Document text
- - -
I am running this query in Spark shell but it gives me error,
sqlContext.sql(
"select sal from samplecsv where sal < (select MAX(sal) from samplecsv)"
).collect().foreach(println)
error:
java.lang.RuntimeException: [1.47] failure: ``)'' expected but identifier MAX found
select sal from samplecsv where sal < (select MAX(sal) from samplecsv) ^ at scala.sys.package$.error(package.scala:27) Can anybody explan me,thanks
Planned features:
Spark 2.0+
Spark SQL should support both correlated and uncorrelated subqueries. See SubquerySuite
for details. Some examples include:
select * from l where exists (select * from r where l.a = r.c)
select * from l where not exists (select * from r where l.a = r.c)
select * from l where l.a in (select c from r)
select * from l where a not in (select c from r)
Unfortunately as for now (Spark 2.0) it is impossible to express the same logic using DataFrame
DSL.
Spark < 2.0
Spark supports subqueries in the FROM
clause (same as Hive <= 0.12).
SELECT col FROM (SELECT * FROM t1 WHERE bar) t2
It simply doesn't support subqueries in the WHERE
clause.Generally speaking arbitrary subqueries (in particular correlated subqueries) couldn't be expressed using Spark without promoting to Cartesian join.
Since subquery performance is usually a significant issue in a typical relational system and every subquery can be expressed using JOIN
there is no loss-of-function here.
- - -
Recorded data

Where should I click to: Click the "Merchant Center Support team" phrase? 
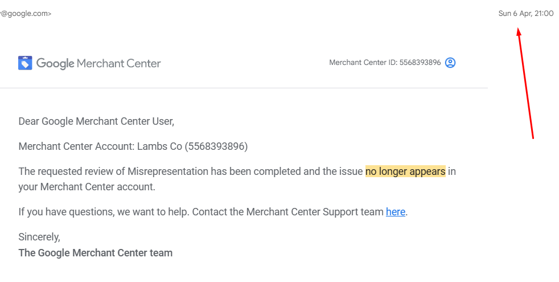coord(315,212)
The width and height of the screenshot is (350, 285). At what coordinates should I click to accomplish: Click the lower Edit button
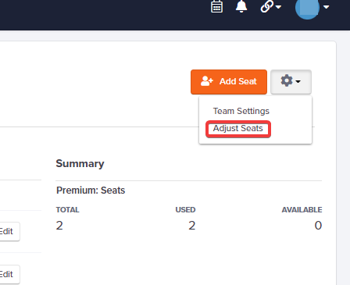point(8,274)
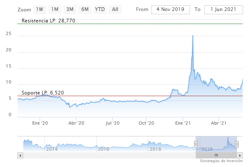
- - -
What this exercise asks
1 – In the Spark subquery thread, which clause supports subqueries in Spark versions before 2.0?
2 – Return the part of the Spark subquery thread word for word, starting at "select * from l where not" and ending at "to Cartesian join.".

Responses
1 – The FROM clause.

2 –
select * from l where not exists (select * from r where l.a = r.c)
select * from l where l.a in (select c from r)
select * from l where a not in (select c from r)
Unfortunately as for now (Spark 2.0) it is impossible to express the same logic using DataFrame
DSL.
Spark < 2.0
Spark supports subqueries in the FROM
clause (same as Hive <= 0.12).
SELECT col FROM (SELECT * FROM t1 WHERE bar) t2
It simply doesn't support subqueries in the WHERE
clause.Generally speaking arbitrary subqueries (in particular correlated subqueries) couldn't be expressed using Spark without promoting to Cartesian join.